De lui-même, il vivait à l’écart des êtres humains sans savoir par où il pourrait se retirer complètement de cette communauté qu’on lui imposait. Là où résidait la vraie liberté. Il ne se sentait pas libre. Il vivait dans l’angoisse de cette solitude inhumaine. Il se croyait anachronique, arrivé trop tôt ou trop tard.
A cause des livres, tout cela ? Mais comment distinguer entre les causes et les conséquences ? Les livres l’avaient-ils mené à cette solitude ou bien avait-il trouvé dans les livres un remède à ce mal ? Les livres ne soignaient pas. Marc-Aurèle ou Pascal rendaient plus aigus l’impossibilité de prendre langue avec ses contemporains. Il dialoguait avec un empereur romain du IIe siècle, avec un génie encyclopédique du XVIIe. Mais, il était incapable de trouver un mot à dire à son voisin de palier. Et il n’était ni empereur, ni génie. Il aurait dû écouter sa mère qui lui avait dit qu’à son âge normalement, on avait d’autres occupations, au lieu de la provoquer en étalant sur la table de salon tous ces livres pour lesquels il avait fait cinquante kilomètres en train, tous ces livres aux titres illisibles, tous ces livres qu’elle prenait avec dégoût dans ses mains et qu’elle inspectait négligemment avant de s’exclamer : « Qu’est-ce que tu as acheté encore comme conneries ?! ». La lecture rendait myope comme le disait sa grand-mère, aveugle même, aveuglé, incapable de voir à portée de mains, à portée de cœur. Ils avaient tous raison. Même son professeur de français l’avait mis indirectement en garde contre Rimbaud.

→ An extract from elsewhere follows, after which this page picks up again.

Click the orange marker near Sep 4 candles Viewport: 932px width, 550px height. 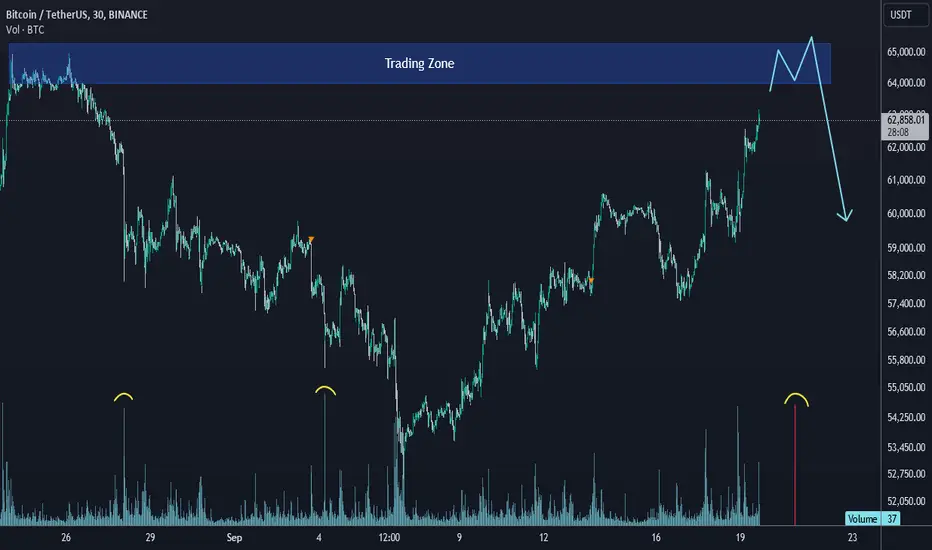coord(311,240)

Une histoire qu’il avait rapportée, que Joubert avait crue vraie, un ami qui s’était suicidé à force de vivre avec Une saison en enfer dans la poche de sa veste. Ils avaient tous raison. Mais le jeune homme ne voyait rien d’autre. Il avait été appelé. C’était son destin.
12
Il avançait lentement dans l’Avenue du Grand Veneur. Il la voyait déjà cette propriété immense située à l’angle de la rue, tellement grande que, vue de l’extérieur, elle ne pouvait qu’alimenter les fantasmes. Belle, attirante, désirable. Une vie de rêve derrière ces murs, des murs au sein desquels le rêve pouvait respirer, se déployer.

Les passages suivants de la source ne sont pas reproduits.